Взрыв - Сергей Снегов 7 стр.


Рабочий скрылся в темноте и вынырнул из нее, таща два тонких провода. Он держал их еще в руках, концы их, освещенные светом его лампочки, ярко блестели. Маша сделала запись в дневнике: "После продолжительного простоя отпальщик вдруг заторопился…" и подняла голову, чтоб посмотреть, что же он делает и как точнее назвать его операцию. И то, что произошло в этот момент, отпечаталось в памяти Маши с такой страшной отчетливостью, словно она всматривалась в эту картину долгие годы. Мощное голубоватое пламя широким факелом охватило отпальщика. Крик, вырвавшийся из его страшно распахнутого рта, был так пронзителен, что он на мгновение заглушил грохот начавшего расширяться и греметь пламени. А затем - тоже на какие-то доли секунды - все звуки были покрыты шумом метнувшегося по квершлагу пламени, он показался Маше шелестом ветра в ветвях, достигшим силы громового удара. Пламя ослепительно заполнило верхнюю часть квершлага, ударило Машу нижней своей частью - пластом раскаленного воздуха - и умчалось в сторону свежей струи. Где-то посередине квершлага произошел взрыв - голубое сияние достигло ужасающей яркости, и возвратившаяся обратно взрывная волна мощно обрушилась на стены.
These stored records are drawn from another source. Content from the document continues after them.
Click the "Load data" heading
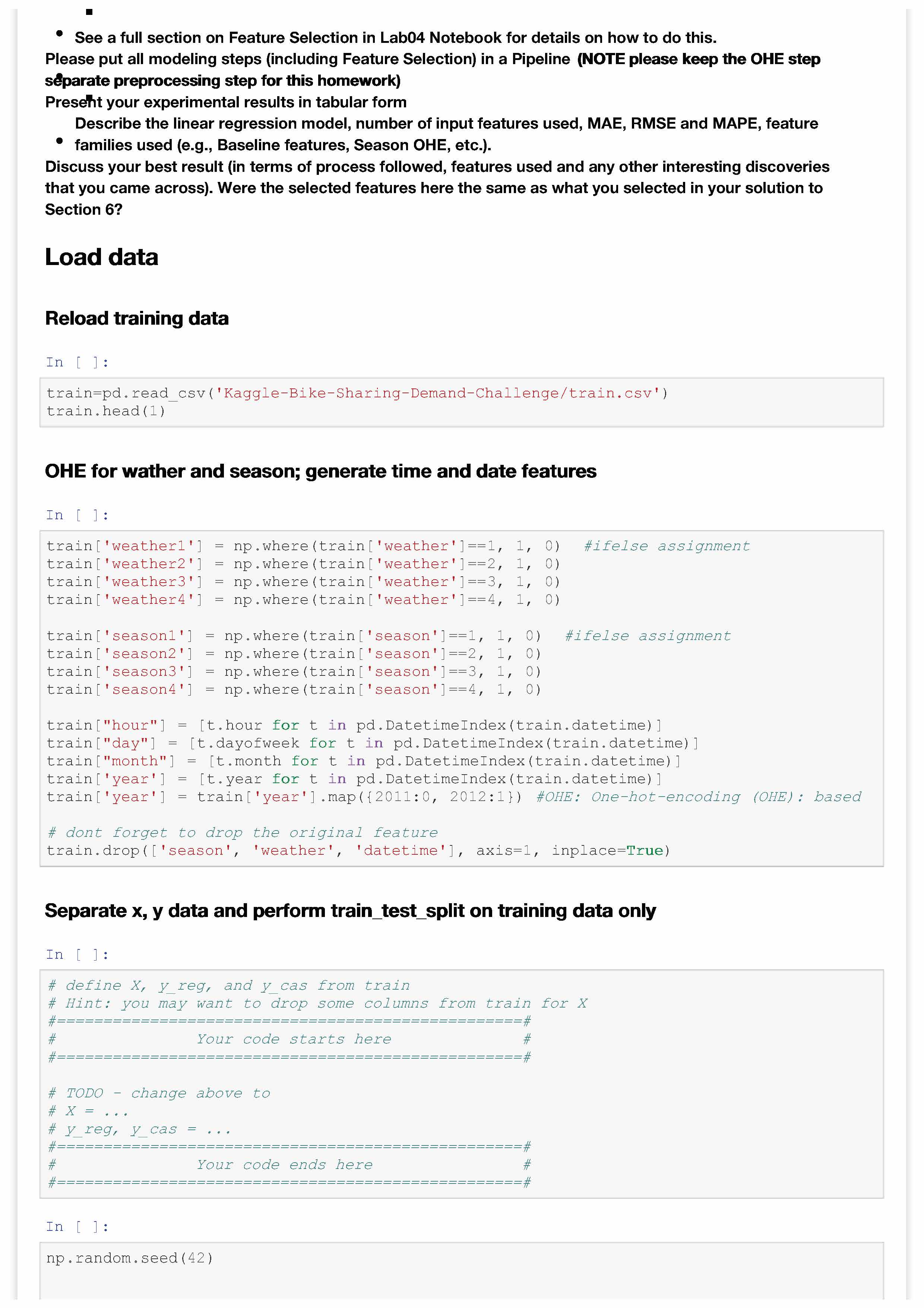Image resolution: width=924 pixels, height=1308 pixels. coord(101,257)
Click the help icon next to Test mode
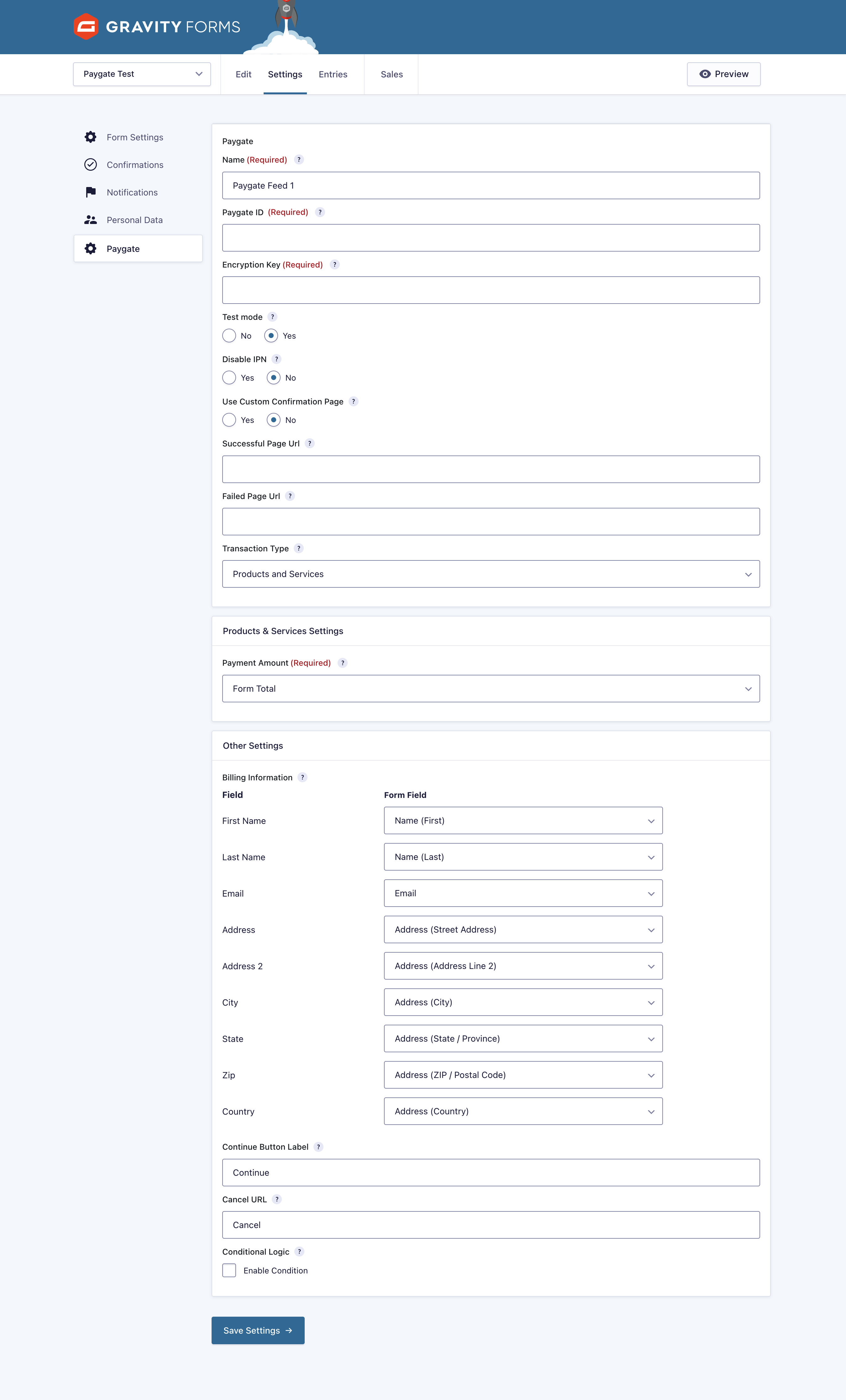 pyautogui.click(x=272, y=317)
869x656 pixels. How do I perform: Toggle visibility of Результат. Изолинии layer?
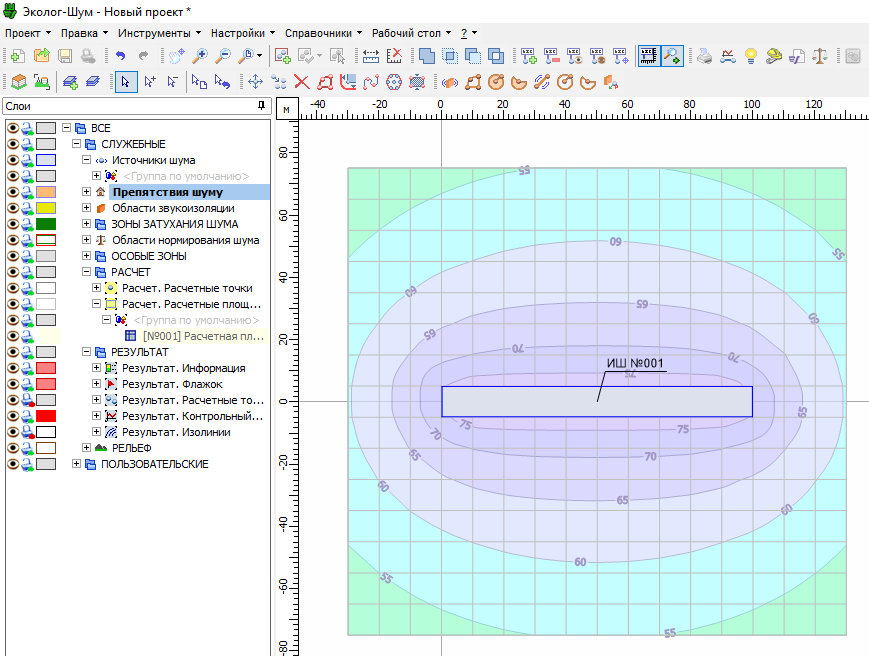coord(13,432)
Маша упала на стену, обожженная и разбитая упругим ударом пламени, и видела, лежа на спине и не имея сил подняться, как устоявший на ногах отпальщик сдирал с себя пылающую одежду. Взрывная волна подхватила его и бросила на стену квершлага. Маша видела в еще не погасшем сиянии, как внезапно сплющилось в блин прижатое волной к крепи тело отпальщика, как оно так же внезапно распухло и возвратилось в прежнее положение и - уже безжизненное - рухнуло вниз. Огромный, мощный грохот, непереносимый и мучительный, как гигантский поток воды, обрушившийся с высоты, ударил по всему телу Маши, наполнял и разрывал уши. А когда грохот иссяк и стали постепенно вновь слышны обычные мелкие звуки, кругом было непроглядно темно и душно, как в истопленной печи.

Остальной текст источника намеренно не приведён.